(NC) Canadian food products are increasingly decked out in a multitude of food labels about everything from allergens and fat to genetically modified organisms, or GMOs. It’s all meant to help consumers make healthy eating choices, but too much information can be overwhelming — especially about a topic like GMOs, where there are a lot of questions.
Here’s what you need to know about the GMOs in your food:
Most foods aren’t actually GMO at all. Yes, you can buy water or salt with a “No GMO” label, but since these items don’t have DNA in the first place, the label doesn’t actually mean anything.

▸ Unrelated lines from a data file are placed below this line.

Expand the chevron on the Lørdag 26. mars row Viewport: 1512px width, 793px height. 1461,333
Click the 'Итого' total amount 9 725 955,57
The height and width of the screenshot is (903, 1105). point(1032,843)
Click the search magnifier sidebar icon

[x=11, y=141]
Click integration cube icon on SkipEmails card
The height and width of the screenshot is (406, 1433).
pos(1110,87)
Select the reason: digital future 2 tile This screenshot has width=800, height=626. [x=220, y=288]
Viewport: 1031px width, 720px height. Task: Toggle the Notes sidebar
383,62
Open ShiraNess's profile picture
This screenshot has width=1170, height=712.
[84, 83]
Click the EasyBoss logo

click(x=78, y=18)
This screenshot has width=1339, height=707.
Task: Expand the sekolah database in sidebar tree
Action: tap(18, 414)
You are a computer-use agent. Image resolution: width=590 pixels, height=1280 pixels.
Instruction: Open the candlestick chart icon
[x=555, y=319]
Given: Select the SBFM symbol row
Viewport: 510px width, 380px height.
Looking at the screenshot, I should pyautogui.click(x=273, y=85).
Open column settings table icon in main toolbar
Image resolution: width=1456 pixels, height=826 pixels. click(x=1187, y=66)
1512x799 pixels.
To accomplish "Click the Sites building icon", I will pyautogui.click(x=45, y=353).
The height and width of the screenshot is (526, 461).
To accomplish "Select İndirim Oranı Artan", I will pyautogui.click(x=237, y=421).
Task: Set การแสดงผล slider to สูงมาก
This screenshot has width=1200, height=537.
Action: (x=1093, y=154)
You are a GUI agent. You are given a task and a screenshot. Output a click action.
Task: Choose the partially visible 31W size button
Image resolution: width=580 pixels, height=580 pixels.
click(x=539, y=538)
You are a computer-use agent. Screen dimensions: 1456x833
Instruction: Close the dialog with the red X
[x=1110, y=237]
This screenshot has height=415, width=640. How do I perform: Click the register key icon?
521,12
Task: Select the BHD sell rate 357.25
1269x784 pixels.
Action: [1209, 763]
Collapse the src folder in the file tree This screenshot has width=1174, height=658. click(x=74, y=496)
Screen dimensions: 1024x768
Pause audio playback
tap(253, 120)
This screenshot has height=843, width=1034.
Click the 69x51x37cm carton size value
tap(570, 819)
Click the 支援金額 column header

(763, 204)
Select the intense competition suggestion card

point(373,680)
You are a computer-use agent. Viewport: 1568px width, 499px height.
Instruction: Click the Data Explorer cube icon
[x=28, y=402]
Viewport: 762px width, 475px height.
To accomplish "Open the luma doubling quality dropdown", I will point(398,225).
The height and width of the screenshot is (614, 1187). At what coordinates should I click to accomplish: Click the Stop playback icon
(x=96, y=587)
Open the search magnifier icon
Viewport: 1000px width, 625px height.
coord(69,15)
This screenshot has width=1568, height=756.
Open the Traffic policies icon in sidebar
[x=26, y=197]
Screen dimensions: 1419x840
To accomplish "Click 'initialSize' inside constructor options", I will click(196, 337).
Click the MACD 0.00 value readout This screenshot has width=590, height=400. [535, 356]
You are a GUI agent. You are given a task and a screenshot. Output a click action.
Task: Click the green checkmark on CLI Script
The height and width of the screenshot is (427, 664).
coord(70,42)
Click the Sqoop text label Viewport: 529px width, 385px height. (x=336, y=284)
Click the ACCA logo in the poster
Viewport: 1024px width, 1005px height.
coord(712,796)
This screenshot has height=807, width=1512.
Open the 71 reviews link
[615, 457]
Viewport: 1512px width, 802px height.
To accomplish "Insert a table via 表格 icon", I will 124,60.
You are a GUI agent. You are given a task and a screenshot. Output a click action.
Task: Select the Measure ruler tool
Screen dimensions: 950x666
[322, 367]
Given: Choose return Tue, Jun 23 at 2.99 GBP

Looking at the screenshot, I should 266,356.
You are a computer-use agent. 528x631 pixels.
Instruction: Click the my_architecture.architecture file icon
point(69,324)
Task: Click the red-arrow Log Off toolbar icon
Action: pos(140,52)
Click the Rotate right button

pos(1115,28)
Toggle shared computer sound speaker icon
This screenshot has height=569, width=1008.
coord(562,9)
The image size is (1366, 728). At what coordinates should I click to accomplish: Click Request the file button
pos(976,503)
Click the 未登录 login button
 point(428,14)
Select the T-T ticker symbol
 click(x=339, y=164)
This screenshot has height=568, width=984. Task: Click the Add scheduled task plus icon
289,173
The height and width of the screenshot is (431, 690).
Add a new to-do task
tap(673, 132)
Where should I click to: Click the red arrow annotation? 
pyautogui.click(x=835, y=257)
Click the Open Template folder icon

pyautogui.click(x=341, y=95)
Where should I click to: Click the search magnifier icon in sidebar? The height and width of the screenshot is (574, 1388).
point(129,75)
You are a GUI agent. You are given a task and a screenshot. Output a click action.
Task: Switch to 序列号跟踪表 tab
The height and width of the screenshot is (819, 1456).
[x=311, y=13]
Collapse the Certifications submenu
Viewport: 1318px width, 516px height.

There are only nine GMO crops sold commercially. They are alfalfa, canola, field and sweet corn, cotton, papaya, potatoes, soybeans, squash and sugar beets. An apple variety that doesn’t brown when it’s cut has been approved but isn’t available on the market yet. Some of these crops like sugar beets, soybeans and field corn are processed into common food ingredients; others like alfalfa are used as livestock feed.
GMOs don’t cause allergies. The National Academy of Sciences hasn’t found a single sniffle, sneeze or upset stomach as a result of eating GMO foods. In fact, before a GMO is approved for use in food, researchers test it across more than 1,950 genes to see if there is a match with a known allergen. This process is overseen by Codex, an international food authority established by the World Health Organization and the Food and Agriculture Organization of the United Nations.
Modifying crops isn’t new technology. Farmers have been improving crops for thousands of years using techniques like selective breeding or cross-breeding to change their genetic makeup. And just because a plant has been improved — think seedless watermelons, for example — doesn’t mean it’s a GMO; there are different tools farmers and plant breeders use to create new plant varieties.
There’s actually no need for a GMO label at all. This is because consumers don’t have to be afraid of them. Thousands of studies that have evaluated over 20 years of data have found that GMOs are safe, and that there is no evidence that GMO crops pose a greater risk to human health than their conventional counterparts.